Several good things happened today. I got my car washed and hung out with my dad. He's got some back pain but hopefully he'll get better. I've decided to write three pages every day come hell or high water, again. I hope I can stick to it this time. I'm going to try.

3 Good Things 18

 It's been a while since I wrote. I'm working on finding out why I'm so ashamed of my writing. I think it's because I'm ashamed of the things I enjoy. My folks used to poke fun at the games and anime I liked. Not to be mean but it still affected me. Anyway, a friend came over today and we watched a few good movies. I got pizza and got to show my friend the games I was talking to him about. It was the perfect amount of him because fish and friends stink after three days. 

3 Good Things 17

Am I really halfway there? Is this really helping? I can't live day by day, I have to know what's happening next. A few good things did happen. I listened to Bill Johnson again. Depsite the chip on my shoulder of being told what to do, it was a good lesson. Mom thinks that everyone has that kind of chip. People like to think they're independent. I got some gameplay in. I've been playing Crimson Desert and I can barely play an hour because of the massive size of the game world. It's so over whelming that I don't know if I can properly play it. It's like an overload for me and that rarely happens to me in games.

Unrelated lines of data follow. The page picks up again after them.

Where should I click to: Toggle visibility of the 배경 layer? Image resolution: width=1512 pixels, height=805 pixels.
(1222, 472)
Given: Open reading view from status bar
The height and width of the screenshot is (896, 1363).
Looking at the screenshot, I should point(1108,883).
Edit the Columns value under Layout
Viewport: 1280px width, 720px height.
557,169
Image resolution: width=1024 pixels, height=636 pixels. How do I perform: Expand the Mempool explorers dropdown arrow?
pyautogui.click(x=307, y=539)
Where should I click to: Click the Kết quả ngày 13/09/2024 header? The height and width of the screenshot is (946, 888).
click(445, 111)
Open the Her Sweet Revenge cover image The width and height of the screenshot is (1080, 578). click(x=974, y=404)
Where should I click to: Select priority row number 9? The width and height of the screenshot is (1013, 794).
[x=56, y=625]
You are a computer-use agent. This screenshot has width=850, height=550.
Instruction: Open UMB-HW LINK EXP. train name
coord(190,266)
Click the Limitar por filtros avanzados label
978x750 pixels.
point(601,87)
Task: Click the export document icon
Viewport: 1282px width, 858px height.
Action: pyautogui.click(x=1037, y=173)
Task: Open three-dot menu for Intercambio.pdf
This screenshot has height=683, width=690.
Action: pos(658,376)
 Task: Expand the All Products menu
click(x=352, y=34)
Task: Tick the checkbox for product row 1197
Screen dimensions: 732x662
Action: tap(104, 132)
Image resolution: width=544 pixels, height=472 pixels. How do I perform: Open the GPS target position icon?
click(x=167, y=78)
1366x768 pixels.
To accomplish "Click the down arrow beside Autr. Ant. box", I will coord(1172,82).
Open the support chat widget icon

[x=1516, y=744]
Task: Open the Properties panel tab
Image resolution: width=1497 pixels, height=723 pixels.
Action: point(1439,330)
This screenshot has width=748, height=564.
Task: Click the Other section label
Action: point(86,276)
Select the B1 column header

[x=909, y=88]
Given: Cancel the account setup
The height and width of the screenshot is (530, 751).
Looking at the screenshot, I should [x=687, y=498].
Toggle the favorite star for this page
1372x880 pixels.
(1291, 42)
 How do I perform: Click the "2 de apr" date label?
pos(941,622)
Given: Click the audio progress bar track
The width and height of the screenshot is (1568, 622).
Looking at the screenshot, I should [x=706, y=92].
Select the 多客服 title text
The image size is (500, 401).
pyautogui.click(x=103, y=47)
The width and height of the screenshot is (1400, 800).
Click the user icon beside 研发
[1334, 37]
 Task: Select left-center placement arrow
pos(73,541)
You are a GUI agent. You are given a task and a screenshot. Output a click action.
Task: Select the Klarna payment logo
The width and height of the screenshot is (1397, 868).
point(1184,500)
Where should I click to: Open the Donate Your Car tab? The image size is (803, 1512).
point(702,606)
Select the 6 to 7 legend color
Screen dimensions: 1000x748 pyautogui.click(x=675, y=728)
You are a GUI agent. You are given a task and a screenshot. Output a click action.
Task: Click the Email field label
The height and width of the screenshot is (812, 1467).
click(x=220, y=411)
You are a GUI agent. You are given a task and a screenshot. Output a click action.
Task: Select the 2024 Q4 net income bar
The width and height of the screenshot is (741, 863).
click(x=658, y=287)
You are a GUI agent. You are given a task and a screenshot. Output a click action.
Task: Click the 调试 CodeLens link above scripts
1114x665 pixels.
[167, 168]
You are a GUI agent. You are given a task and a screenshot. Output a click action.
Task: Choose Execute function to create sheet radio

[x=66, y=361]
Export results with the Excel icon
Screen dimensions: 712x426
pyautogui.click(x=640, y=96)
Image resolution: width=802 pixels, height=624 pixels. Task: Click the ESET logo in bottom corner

I guess that's a good thing. I mopped all the floors at work today, I think I did a good job. That's another good thing. And I wrote three sentences for my story today. I asked God to give me the courage to write after work. He gave me the courage and the energy.

3 Good Things 16

I went onto a site called "Shut up and Write." I spent an hour writing with few distractions and it felt as good as vomiting. Somehow my creative mind doesn't catch up when I'm writing fiction. I'm meeting my writing friend today so maybe I'll feel better after talking to her. I've noticed something about me, certain things in my home, in my life, don't move. It's like they're stuck. Things like tools I never use or objects I let collect dust. I noticed it when I was cleaning out with my mom today. She insisted on coming over and having me take inventory of everything she pulled out. I count cleaning as a win but knowing that you don't use the things your parents provide for you maked me feel a little guilty.

3 Good Things 15

I'm halfway there. I think the weather and this exercise is starting to take effect on my mind. I've done something that I've never done before, I reached out. I've been trying to get into a reading group like the pro writers and I always shy away from social engagement. That changes today as I'm trying to get into a "Shut up and write" group. I'll write how it goes later. Yesterday was a good day because for once I didn't feel bad about staying home. My mom came over and we worked on the kitchen, getting rid of all the expired food. I took out four trash bags of junk to the trash can that day. Of course, that feeling of accomplishment lifted me throughout the rest of the day. I went on and wrote A LOT yesterday and I got some reading done. I'm still stuck on writing for the sake of fame but that might change if I fall in love with the craft again. I think my problem is that I think too outside the box and then I torture myself thinking that my...

3 Good Things 14

Today is the last day of May. I'm one month closer to my birthday and I get the money for my games tomorrow too. So a double positive. I thought up another scene of my Cain story so that's good. My friend who got surgery yesterday was overflowing with news about the Backrooms movie she saw. She was satisfied with it. I just had to take her word for it since I haven't seen it yet. I made my favorite hambuger and noodles and I got Taco Bell. I think today was a good day.